— begin Data for this exercise —
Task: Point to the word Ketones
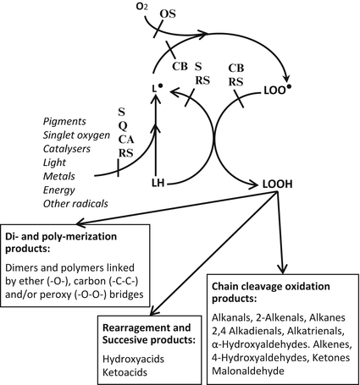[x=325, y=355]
— end Data for this exercise —
— begin Data for this exercise —
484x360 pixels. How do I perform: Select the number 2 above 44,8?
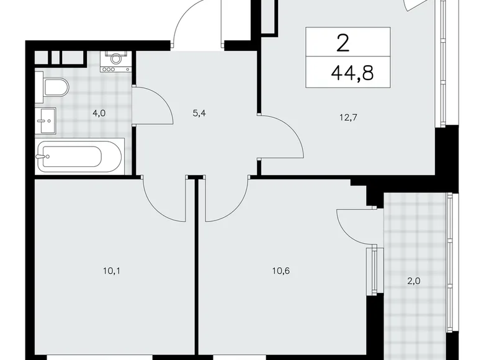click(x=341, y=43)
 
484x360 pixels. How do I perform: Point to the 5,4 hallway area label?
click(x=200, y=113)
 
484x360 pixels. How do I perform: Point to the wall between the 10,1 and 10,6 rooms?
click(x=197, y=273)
— end Data for this exercise —
— begin Data for this exercise —
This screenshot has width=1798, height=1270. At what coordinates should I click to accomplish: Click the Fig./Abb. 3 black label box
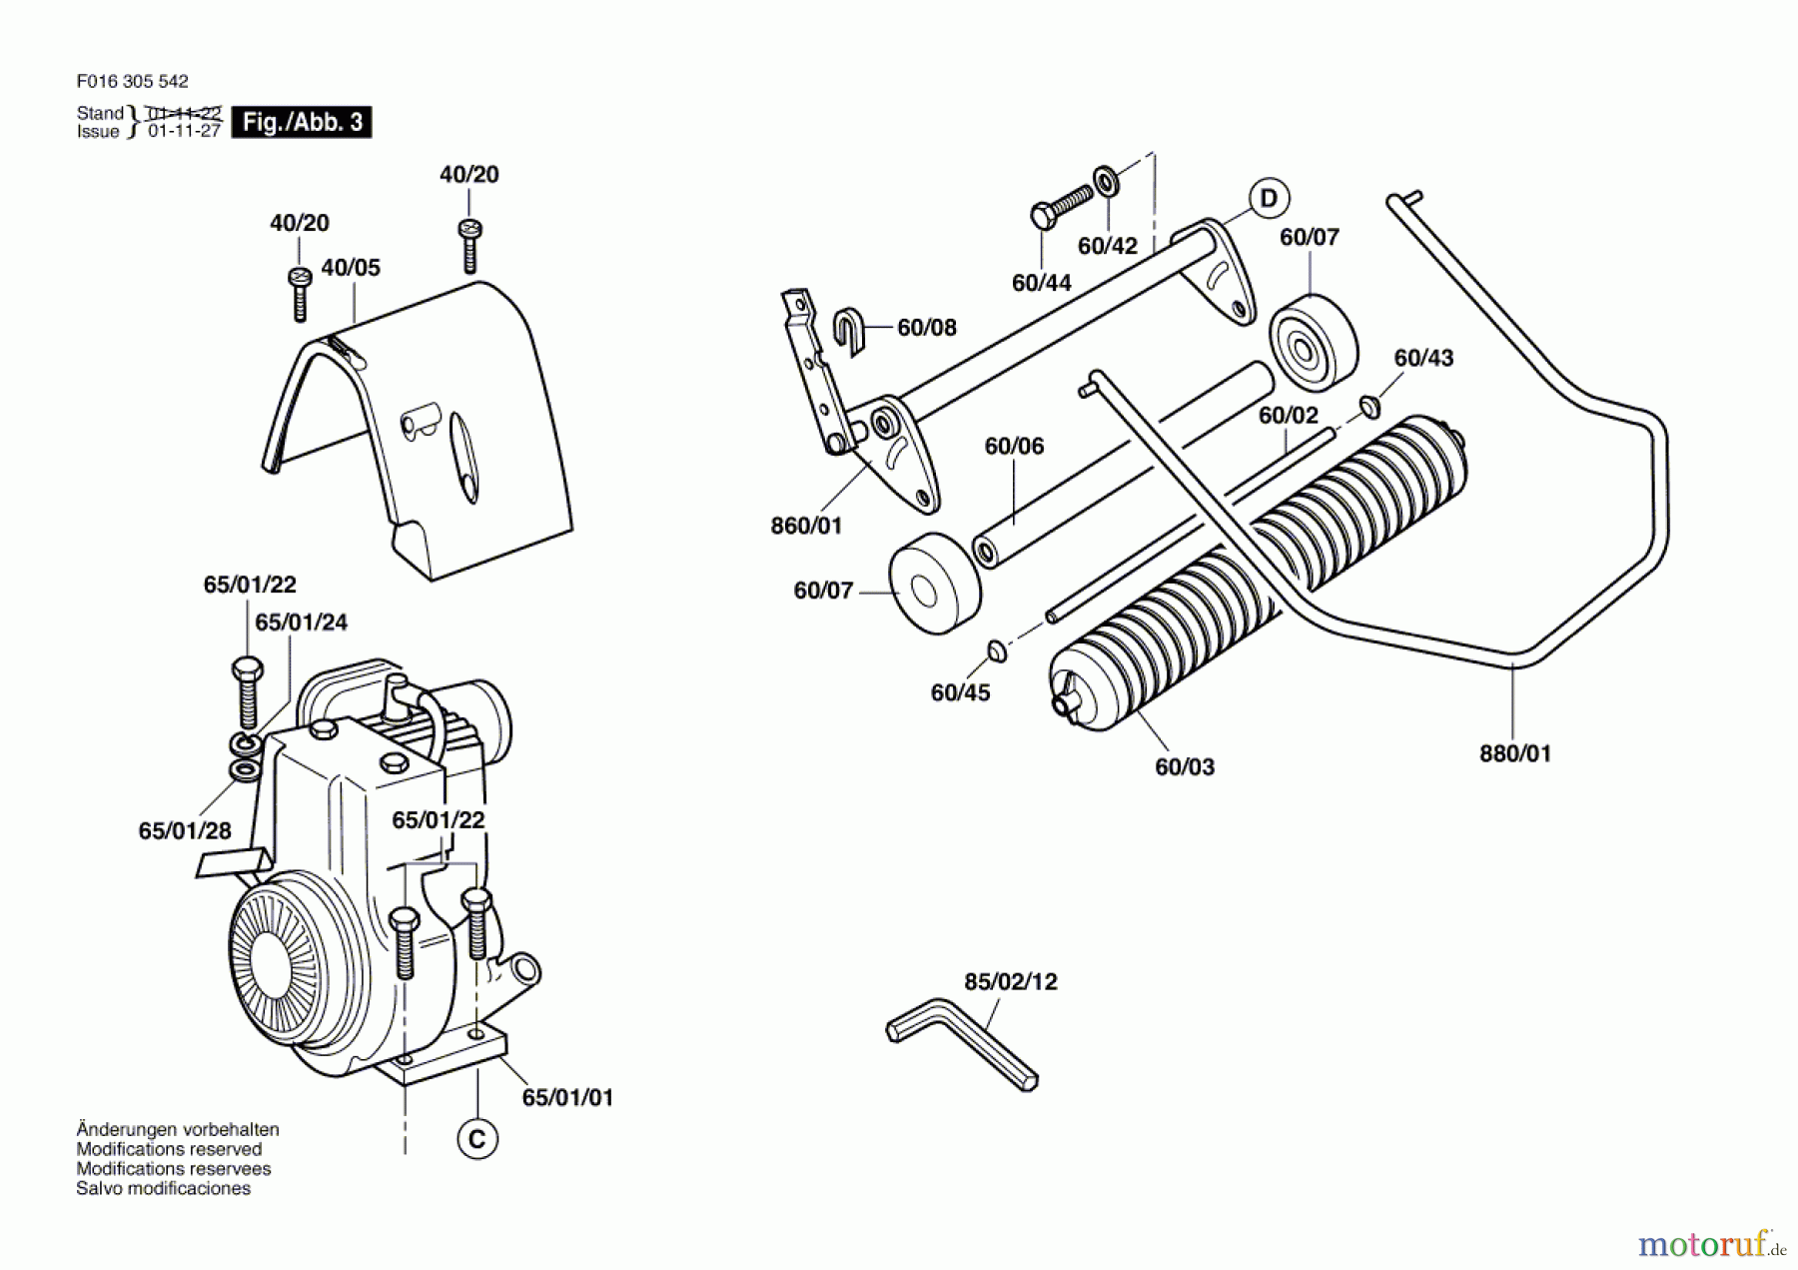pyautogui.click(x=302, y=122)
— end Data for this exercise —
*Short task*. In the data, change "wall" to "partition" in the lines between the one holding "484x360 pixels. How do I perform: Point to the wall" and the one holding "click(x=197, y=273)", inclusive. Return only those lines, with everything else left as it is.

*Exercise response*.
484x360 pixels. How do I perform: Point to the partition between the 10,1 and 10,6 rooms?
click(x=197, y=273)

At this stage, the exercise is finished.